Castro : La preuve par le cigare
Il y a tout juste soixante ans, un révolutionnaire barbu nommé Fidel Castro est donné pour mort dans la Sierra Maestra. Cet inconnu va devenir une légende, aidé par ses cigares et un journaliste américain dont voici l’incroyable histoire.
Par Thierry Dussard
Faire entendre sa parole au cœur de la Sierra Maestra
En février 1957, Fidel Castro est perdu avec une poignée de rebelles dans un maquis de cactus d’une zone montagneuse de l’est de Cuba. Trois mois plus tôt, ils ont débarqué d’une grosse vedette baptisée Granma, “Grand-Mère”, avant de se faire cueillir par les mitrailleuses de Batista. Des quatre-vingt-deux hommes partis du Mexique, il ne reste qu’une vingtaine. Dont les frères Castro, un jeune ouvrier du nom de Camilo Cienfuegos et un médecin argentin, Ernesto Guevara. Après le soulèvement de Santiago, en 1953, cela ressemble à un nouveau fiasco.
Mais Castro est comme un poisson dans l’eau au milieu de la Maestra, au pied de laquelle la mangrove et les champs de canne à sucre servent de terreau à la jeune révolution. Suite à l’attaque d’une caserne isolée, les guérilleros ont mis la main sur quelques fusils Springfield et une mitraillette Thompson. La parole et le verbe restent cependant l’arme maîtresse du colosse de trente ans qui mène les opérations. L’ancien avocat de la rue Tejadillo à La Havane a ainsi réussi à faire venir dans la Sierra un journaliste du New York Times.

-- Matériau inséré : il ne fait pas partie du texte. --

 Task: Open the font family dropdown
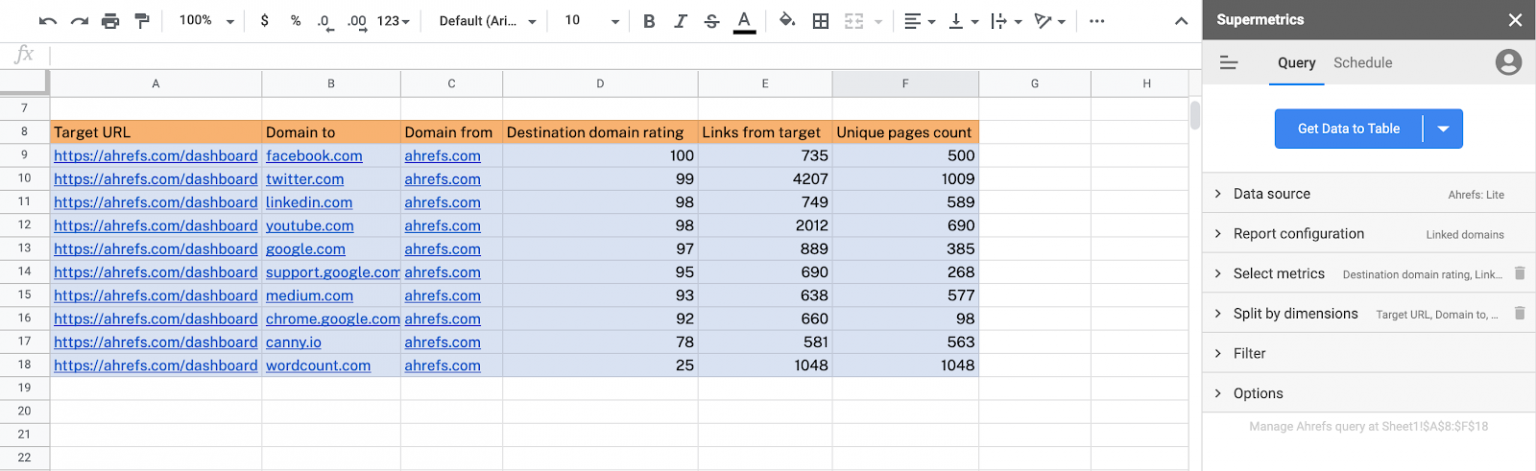488,21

L’interview n’était pas un faux
Herbert Matthews est arrivé dans la province d’Oriente avec sa femme Nancy en touriste, afin de ne pas éveiller les soupçons. Le couple peine à travers les chemins détrempés par les pluies tropicales jusqu’au camp retranché de la rébellion. Matthews a cinquante-sept ans, mais c’est un journaliste de terrain, habitué au leg work. Il a couvert la guerre d’Espagne en 1936 et la conquête italienne de l’Éthiopie. Castro le reçoit une matinée entière. Matthews est subjugué. “La personnalité de cet homme est écrasante, écrira-t-il. Il a frappé l’imagination de la jeunesse dans l’île. C’est un fanatique instruit et dévoué à sa cause, un idéaliste plein de courage.” Fidel fait passer et repasser les mêmes soldats derrière lui, de façon à faire croire que ses troupes sont innombrables.

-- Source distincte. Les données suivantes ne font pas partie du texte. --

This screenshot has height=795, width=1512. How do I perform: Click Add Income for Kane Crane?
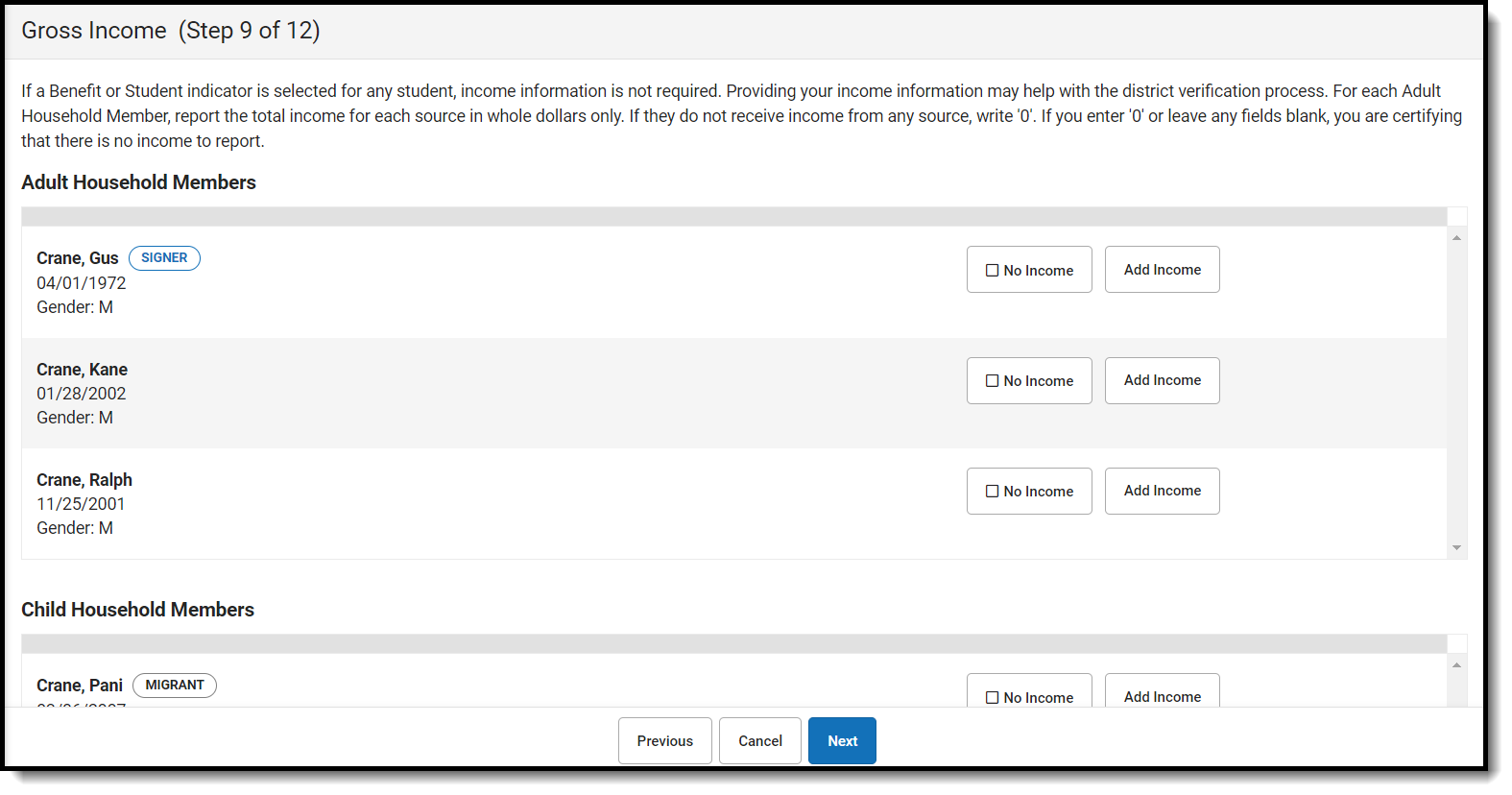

L’article paraît dans le New York Times les 24, 25 et 26 février 1957, dénonçant la corruption du régime de Batista, soutenu par les États-Unis, et assurant que la guérilla “domine” toute la région. À La Havane, Batista fulmine. Son ministre de la Guerre affirme que l’interview est un faux. Le lendemain, le quotidien américain publie une photo de son envoyé spécial partageant un cigare avec Fidel Castro. La preuve par le cigare est entrée dans l’histoire. La fameuse photo est aujourd’hui en bonne place dans une vitrine du musée national de la Révolution de la capitale cubaine.
Les barbudos poussent leur avantage
Matthews à peine reparti, avec son carnet caché dans le corsage de Nancy, Castro pousse son avantage. Le 20 février, il a lancé un “Appel au peuple de Cuba”. L’armée rebelle progresse et continue son show auprès des médias. Un détachement monte même en haut du Turquino, à près de deux mille mètres, pour les besoins d’un tournage de CBS. Un petit journal ronéoté, El Cubano Libre, détaille par ailleurs la réforme agraire. À l’automne 1957, tandis que la prostitution prospère à La Havane, où le Hilton a ouvert en avril, la mutinerie de la base navale de Cienfuegos frappe les esprits.
Il a fait de Castro un héros national
En février 1958, Radio Rebelde commence à émettre depuis les sommets de l’Oriente. Le Che fait le coup de feu et dérailler des trains. Raúl Castro est bombardé par l’aviation, mais rien n’arrête Fidel : les villes tombent une à une jusqu’à Noël et la marche triomphale vers la capitale. Le guérillero est devenu “le Robin des bois romantique, face à l’affreux Batista, en parfait contraste avec le démon qu’il deviendra après la victoire”, note Jean-Pierre Clerc dans sa biographie[1]. Herbert Matthews sera lui aussi diabolisé, l’ancien président Eisenhower l’accusant en 1965 d’avoir “presque à lui tout seul” fait de Castro “un héros national”. Les havanes, eux, sont désormais la cible des hygiénistes, et l’on ne pourra bientôt plus fumer qu’en enfer.
[1] Fidel Castro, une vie, L’Archipel, 2013.